Carl Fisher: Building a road to immortality

Roads, more than rail lines or the airways, are at the heart of travel. I am going to devote a few posts to historic roads, what we can learn from them and why we should save them. This is the seventh post in an eight-part series.

As we have seen in the past few posts, roads in the early 1900s were a sorry mess in comparison to today’s standards. In fact, good roads—smooth and solid mile after mile—were but a dream in most places.

This was not lost on Carl Fisher (1874-1939), an Indiana entrepreneur and tireless promoter of the still-fledgling automobile industry. Born in Greensburg, Indiana, Carl suffered from severe astigmatism all his life.

The condition made it difficult for him to concentrate or focus on school studies. He left school in 1886 to help support a family abandoned by an alcoholic father.

Odd job odyssey

The next few years were an odyssey of odd jobs—everything from stints in grocery stores and bookstores to jobs as a salesman hawking such goods as newspapers, tobacco, candy and a host of other items.

In 1891 Carl and two of his brothers opened a bicycle shop. Next came bicycle racing and eventually auto racing. Stunts staged to promote auto racing often led to injuries as a result of bumpy dirt and gravel roads. It’s easy to see why Carl developed an early personal interest in road improvements.

After an initial contact with a maker of the acetylene headlights for automobiles, Fisher formed a firm to start producing the lamps. Eventually he supplied virtually every headlight used on autos produced in the United States. In 1909 Carl sold the business (Prest-O-Lite) to Union Carbide, making millions in the deal.

In the same year, Carl joined a group of moneyed men from Indianapolis to finance what would become the Indianapolis Motor Speedway.
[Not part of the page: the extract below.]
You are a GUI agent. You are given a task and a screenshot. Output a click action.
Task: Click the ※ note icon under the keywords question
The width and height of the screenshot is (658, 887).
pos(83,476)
The condition of the unpaved track was so bad that the first race staged there was halted at its halfway point due to accidents, injuries and deaths of drivers and spectators.

Enter the Brickyard

The setback might have stopped lesser men in their tracks, but Carl Fisher responded with a new plan. He convinced backers to fund the installation of more than three million paving bricks, providing a stable racing surface—and the foundation for the reputation as the storied “brickyard.”

On May 30, 1911, 80,000 fans watched the first installment of the race that would come to be known around the globe as the Indianapolis 500.

Fisher soon began selling autos, and he opened in Indianapolis what is generally regarded as the first auto dealership in the nation. If you were in the market for an auto in those days, you could find offerings from Oldsmobile, Packard, Stutz, Reo, Stoddard-Dayton and other manufacturers on Carl’s showroom floor.

A natural promoter, Fisher staged outlandish events to gain the public eye. One involved floating a car suspended from a hot air balloon across the city. On another occasion, he arranged for a car to be pushed from a building’s roof and then driven away to demonstrate its durability.

The grandest plan

Fisher’s genius for promotion and his keen personal interest in improved roads set the stage for his grandest plan: The first transcontinental highway, a span intended to link New York with Los Angeles.

As originally conceived, it was known as the Coast-to-Coast Rock Highway. He estimated the 3,400-mile route would cost ten million dollars. The name was changed to the Lincoln Highway when Henry Joy suggested it to Fisher as a tribute to the former President.